[MATERIAL FOR THIS TASK]:
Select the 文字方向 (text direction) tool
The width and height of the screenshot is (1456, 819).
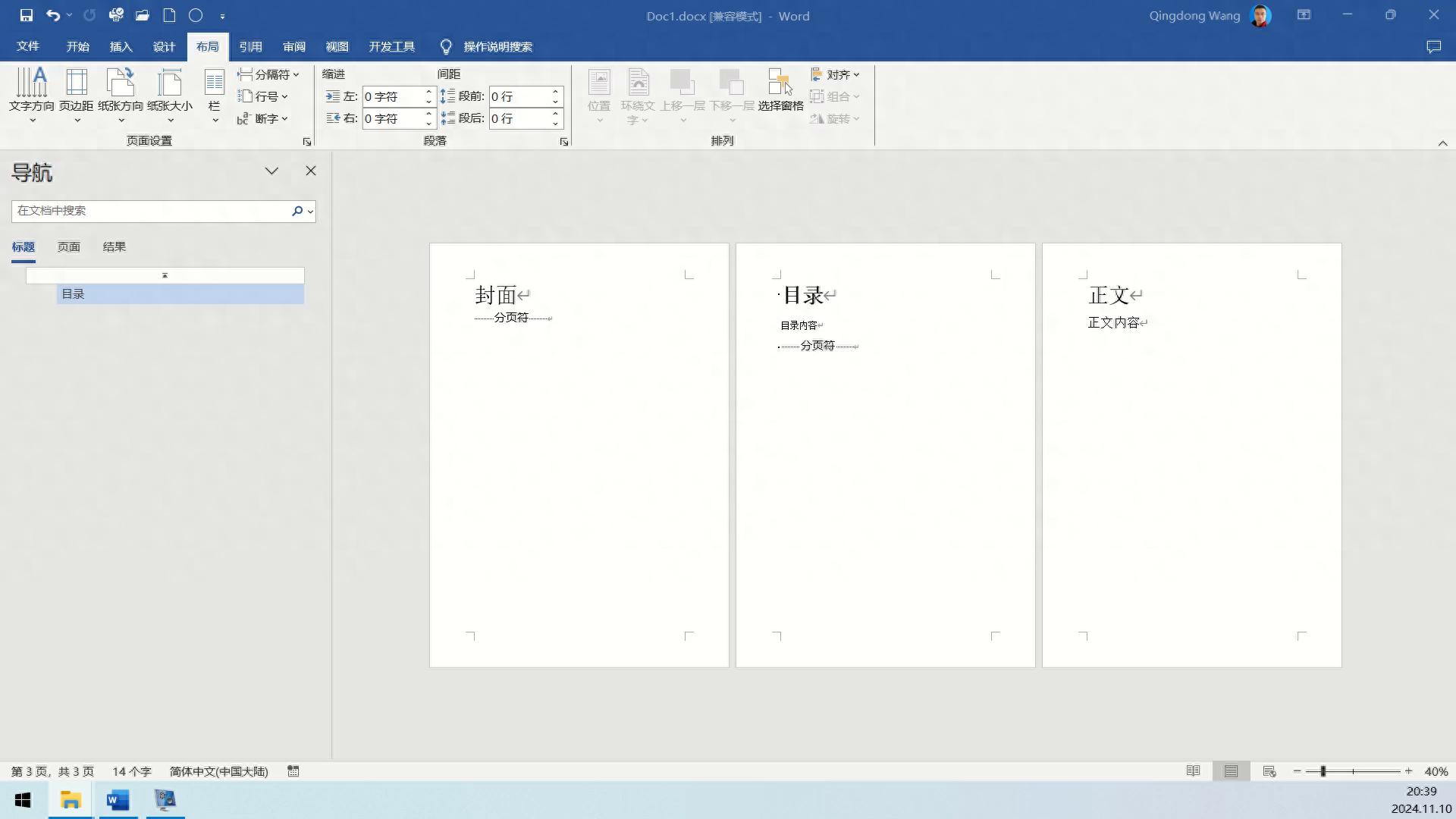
* * *
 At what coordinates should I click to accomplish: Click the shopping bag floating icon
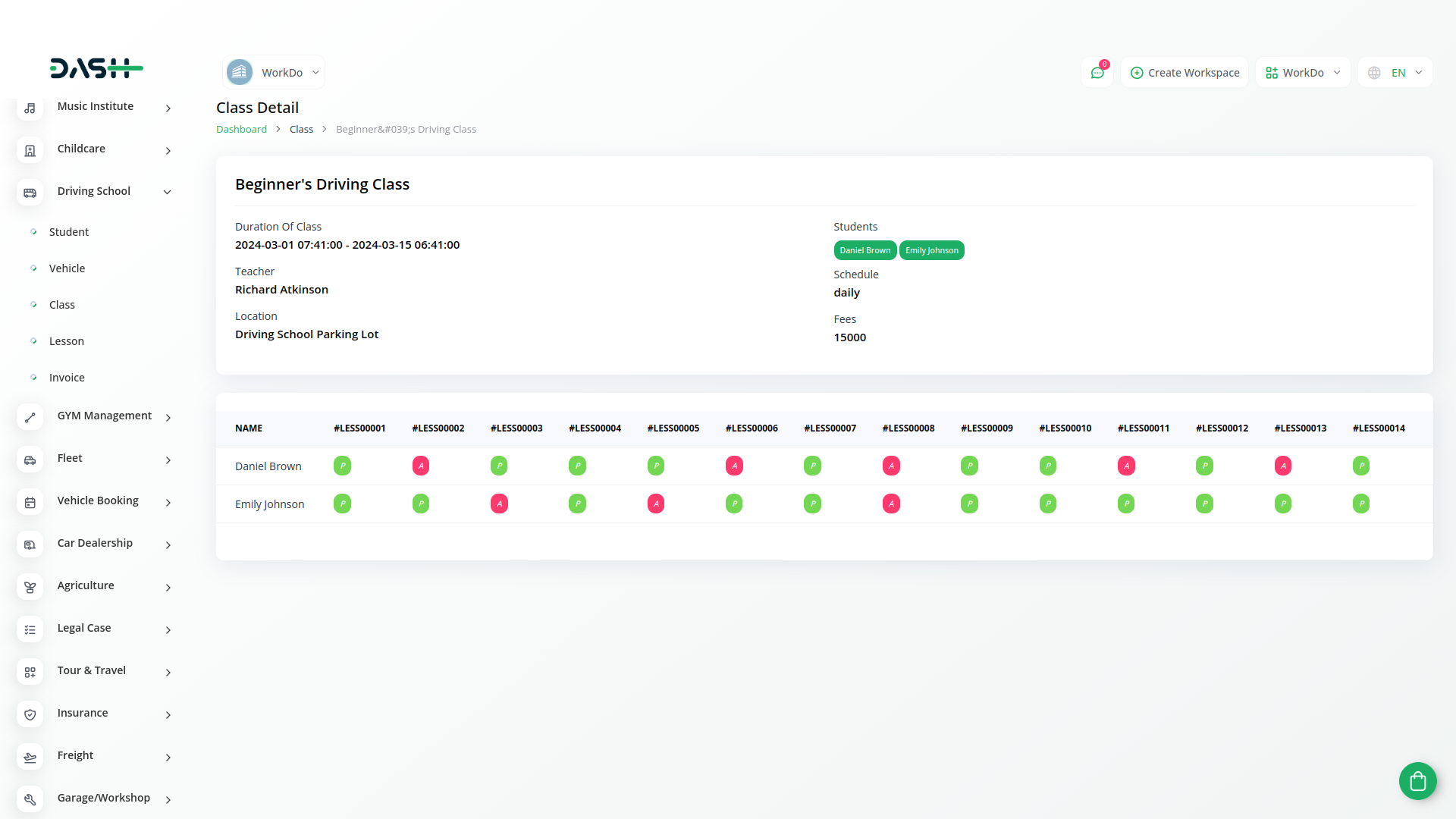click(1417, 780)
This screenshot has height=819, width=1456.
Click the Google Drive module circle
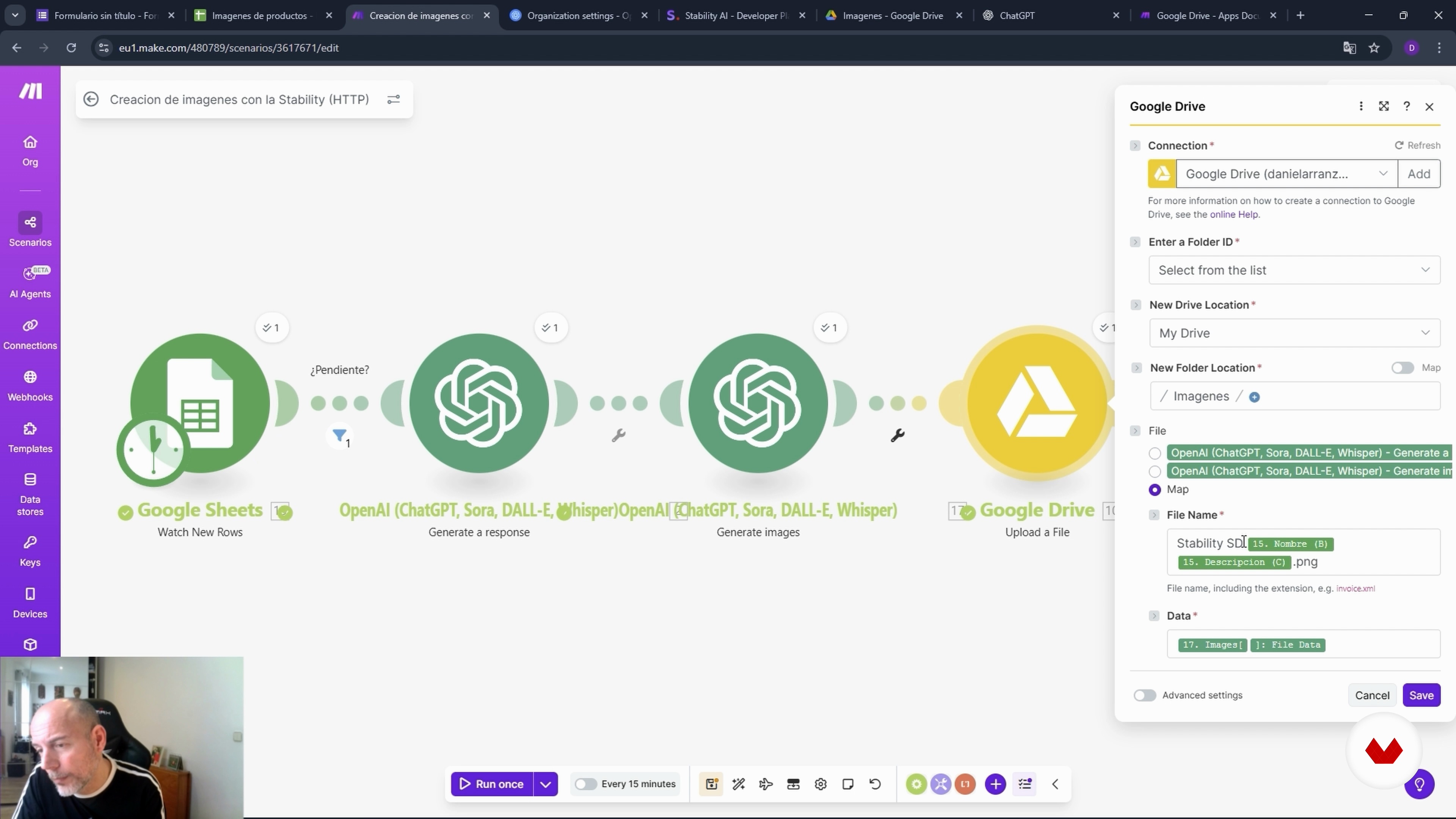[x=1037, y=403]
* * *
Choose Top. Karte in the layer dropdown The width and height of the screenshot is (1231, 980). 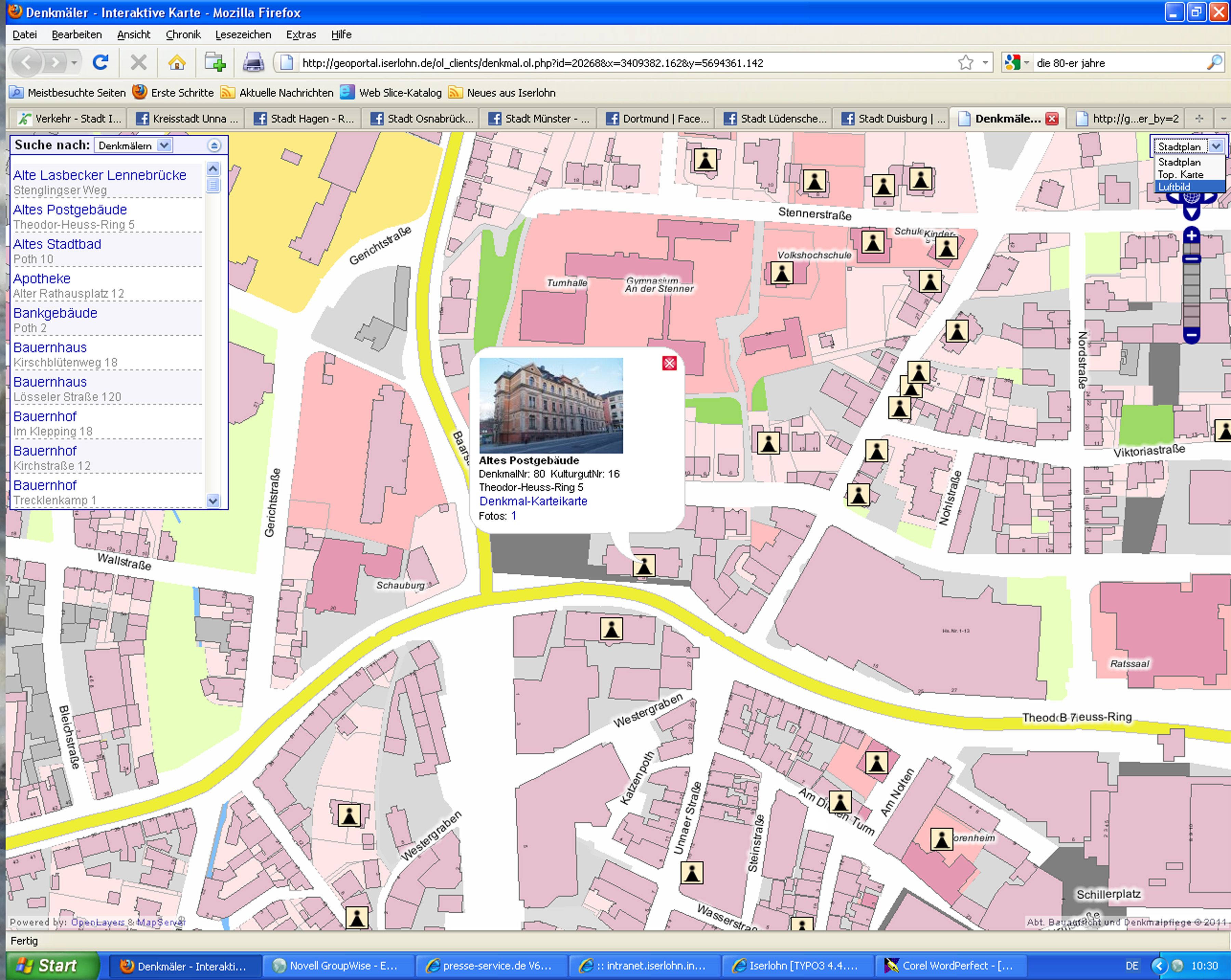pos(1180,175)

[WORK INSTRUCTION]:
Reproduce only the lines above spanning from the line containing "Select the 文字方向 (text direction) tool" through the line containing "The width and height of the screenshot is (1456, 819).", word for word.

[OUTPUT OF THE EXERCISE]:
Select the 文字方向 (text direction) tool
The width and height of the screenshot is (1456, 819).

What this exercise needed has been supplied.